§ Records to process
===
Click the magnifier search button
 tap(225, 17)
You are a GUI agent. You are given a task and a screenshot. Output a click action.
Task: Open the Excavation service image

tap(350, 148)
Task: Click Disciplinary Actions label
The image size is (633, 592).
===
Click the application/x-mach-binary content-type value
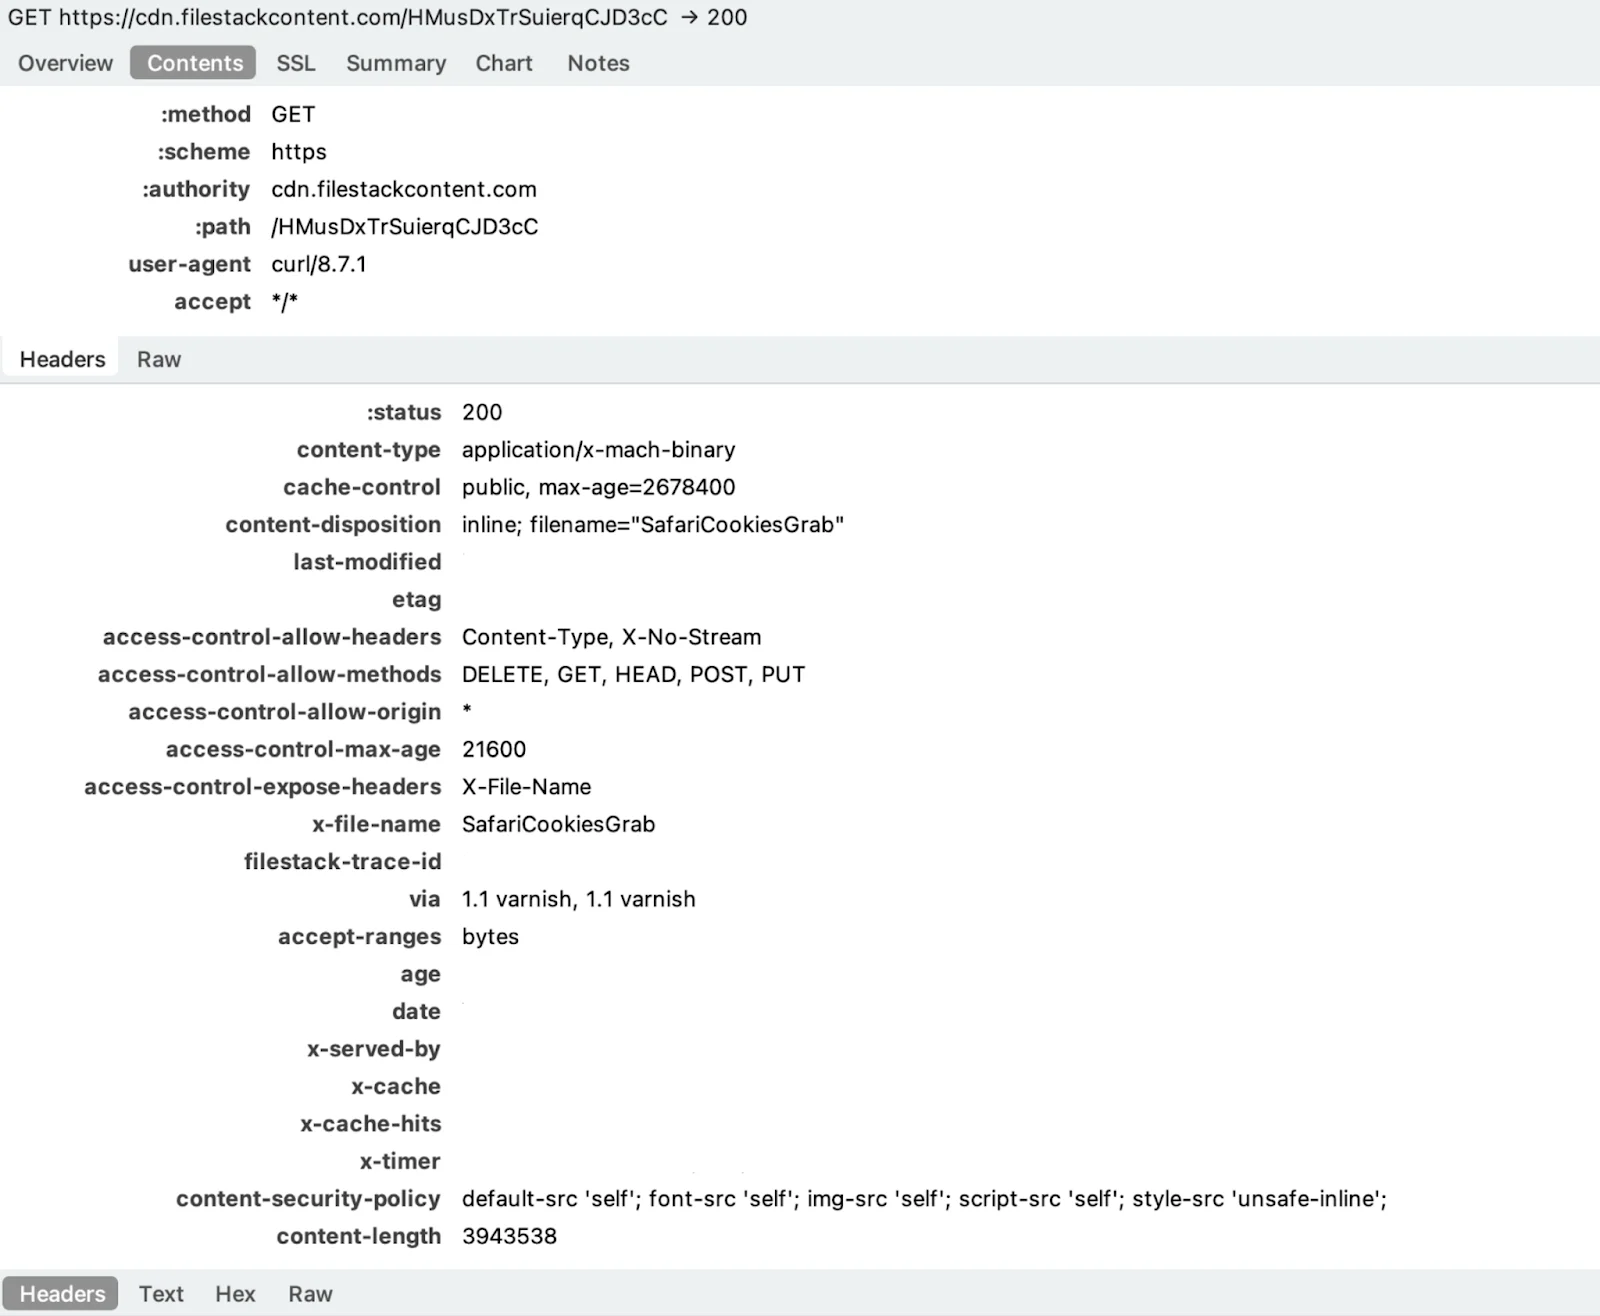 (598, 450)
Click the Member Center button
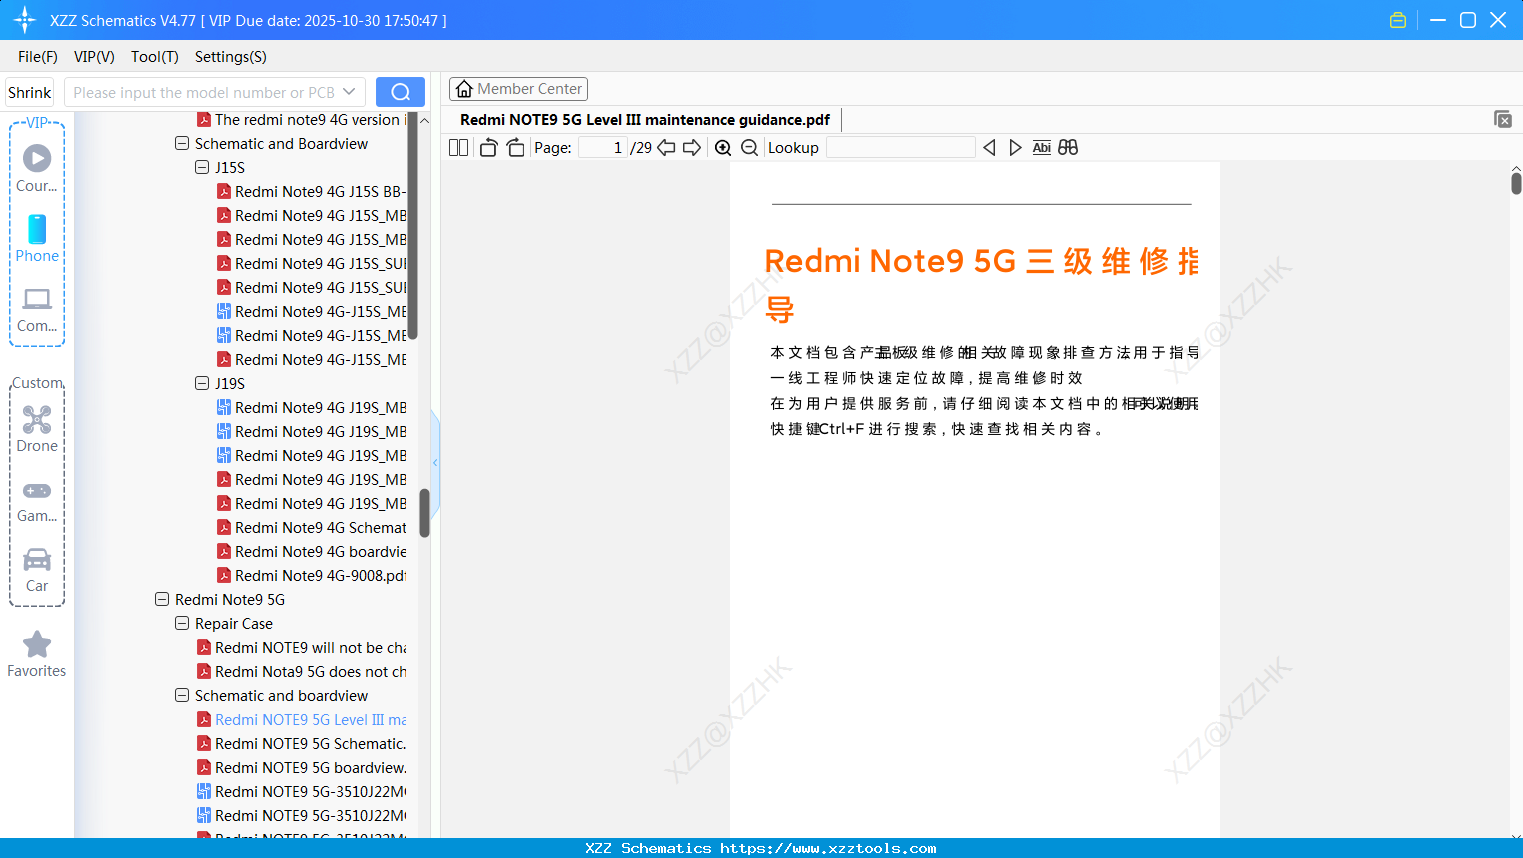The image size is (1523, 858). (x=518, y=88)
===
Beginning with the line above that contains "Click the magnifier search button", copy each line exactly up to and including the line that contains "The image size is (633, 592).", and go no further.

§ Solution to this task
Click the magnifier search button
 tap(225, 17)
You are a GUI agent. You are given a task and a screenshot. Output a click action.
Task: Open the Excavation service image

tap(350, 148)
Task: Click Disciplinary Actions label
The image size is (633, 592).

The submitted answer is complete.